PRML Chapter 1

1.1 Example: Polynomial Curve Fitting

Now suppose that we are given a training set comprising $N$ observations of $x$, written $\textbf{x} = (x_1, …, x_N)^{T}$ ,tother with corresponding observations of the values of $t$, denoted $\textbf{t} = (t_1,…,t_N)^T$ . Our goal is to exploit this training set in order to make predictions of the value $\hat{t}$ of the target variable for some new value $\hat{x}$ of the input value. As we shell see later, this involves implicitly trying to discover the underlying function $sin(2\pi x)$.
For the moment, however, we shall proceed rather informally and consider a simple approach based on curve fitting. In particular, we shall fit the data using a polynomial function of the form
$$
y(x, \textbf{w}) = w_0 + w_1x + w_2x^2 + … + w_Mx^M = \sum_{j=0}^{M} w_jx^j \tag{1.1}
$$
where $M$ is the order of the polynomial, and $x^j$ denotes $x$ raised to the power of $j$. The polynomial coefficients $w_0, …, w_M$ are collectively denoted by the vector $\textbf{w}$. Note that, although the polynomial function $y(x, \textbf{w})$ is a nonlinear function of $x$, it is a linear function of the coefficients $\textbf{w}$. Functions, such as the polynomial, which are linear in the unknown parameters have important properties and are called linear models.

The values of the coefficients will be determined by fitting the polynomial to the training data.

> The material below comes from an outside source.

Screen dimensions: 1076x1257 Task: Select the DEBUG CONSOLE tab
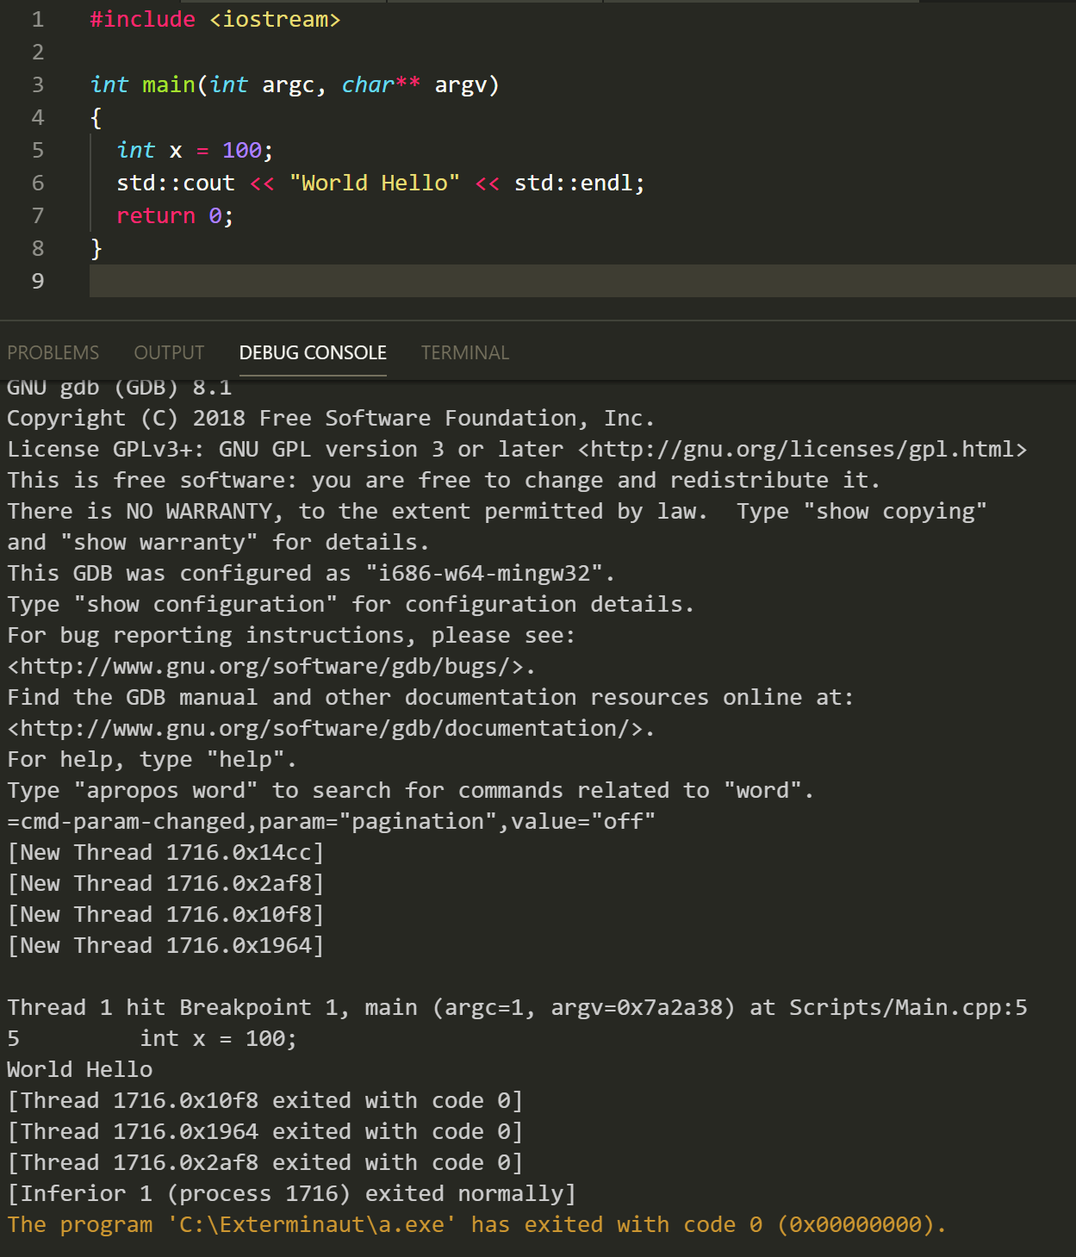(313, 352)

This can be done by minimizing an error function that measure the misfit between the function $y(x, \textbf{w})$, for any given value of $\textbf{w}$, and the training set data points. One simple choice of error function, which is widely used, is given by the sum of the squares of the error between the predictions $y(x_n, \textbf{w})$ for each data point $x_n$ and the corresponding targer value $t_n$, so that we minimize

$$E(w) = \frac{1}{2}\sum_{n=1}^{N}\{ y(x_n, \textbf{w}) – t_n\}^2 \tag{1.2}$$

It is a nonnegative quantity that would be zero if, and only if, the function $y(x, \textbf{w})$ were to pass exactly through each training data point. The geometrical interpretation of the sum-of-square error function is illustrated below.

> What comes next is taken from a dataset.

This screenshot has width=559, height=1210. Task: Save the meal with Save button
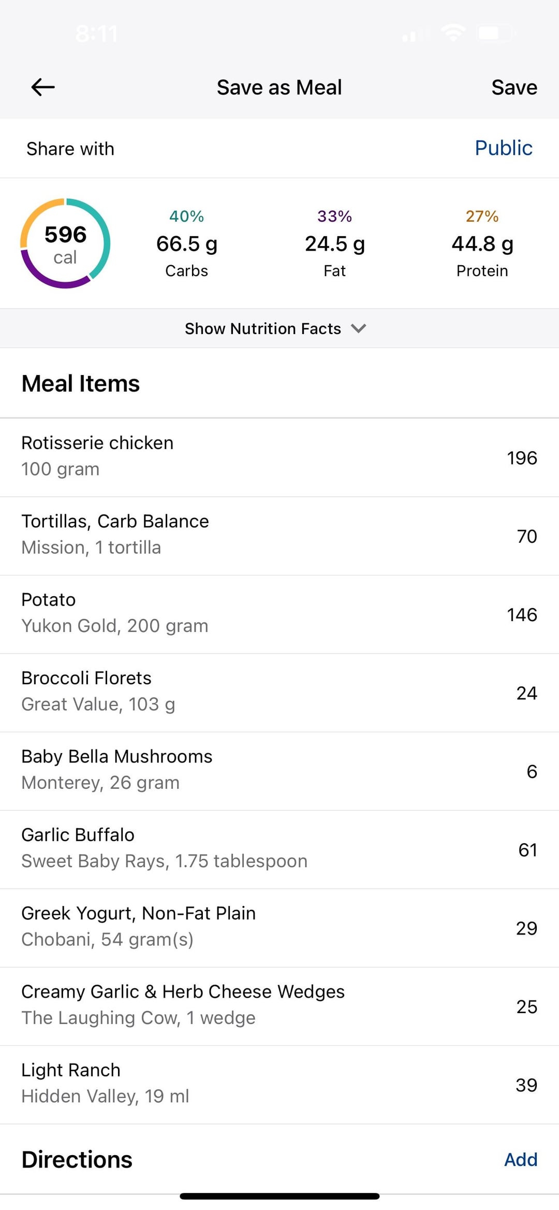click(x=514, y=87)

The error function corresponds to (one half of) the sum of the squares of the displacements (shown by the vertical green bars) of each data point from the function $y(x, \textbf{w})$.

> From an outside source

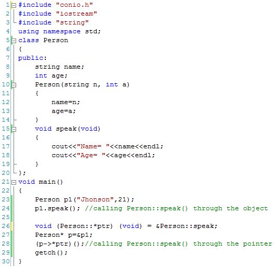This screenshot has width=278, height=267.
Task: Place cursor on "iostream" include string
Action: click(x=77, y=14)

Because the error function is a quadratic function of the coefficients $\textbf{w}$, it’s derivatives with respect to the coefficients will be linear in the elements of $\textbf{w}$, and so the minimization of the error function has a unique solution, denoted by $\textbf{w}^{*}$, which can be found in closed form.

As we noted earlier, the goal is to achieve good generalization by making accurate predictions for new data. For each choice of $M$, we can then evaluate the residual value of $E(\textbf{w}^*)$ given by (1.2) for the training data, and we can also evaluate $E(\textbf{w}^*)$ for the test dataset. It is sometimes more convenient to use the root-mean-square (RMS) error defined by

$$E_{RMS} = \sqrt{2E(\textbf{w}^*)/N} \tag{1.3}$$

in which the division by $N$ allows us to compare different size of data sets on the equal footing, and the square root ensures that $E_{RMS}$ on the same scale (and in the same units) as the target variable $t$.

We can see that, as M increases, the magnitude of the coefficients typically gets larger. In particular for the $M = 9$ polynomial, the coefficients have become finely tuned to the data by developing large positive and negative values so that the corresponding polynomial function matches each of the data points exactly, but between data points(particularly near the ends of the range) the function exhibits the large oscillations. Intuitively, what is happening is that the more flexible polynomials with larger values of M are becoming increasingly tuned to the random noise on the target values.

Why do these coefficients become large positive and negative values as M increases?(Why does the higher the degree polynomial the larger the coefficients?)

the polynomial needs to have steep slopes and sharp turns, which require large coefficients.

1. Mathematically, each term in a polynomial is of the form $w_ix^{i}$, where wiwi​ is the coefficient for the $i$-th term. To achieve sharp turns and fit closely to data points, the polynomial might need to have significant contributions from high-degree terms ($x^i$ for large $i$). Because these terms grow rapidly with $x$, the coefficients $w_i$​ must be large (either positive or negative) to counterbalance this effect and to ensure that the polynomial passes through or near the data points.
2. A high-degree polynomial doesn’t just model the underlying trend; it also starts to model this random noise. To “wiggle” through all the data points, including noise, the polynomial needs to have steep slopes and sharp turns, which require large coefficients.
3. Low-degree polynomials have high bias because they can’t fully capture complex relationships (they’re too “rigid”). High-degree polynomials have low bias because they can capture very complex relationships, but they have high variance because they’re sensitive to the exact data points they’re trained on, including noise. High variance manifests as large swings in the polynomial’s shape, necessitated by large coefficient values.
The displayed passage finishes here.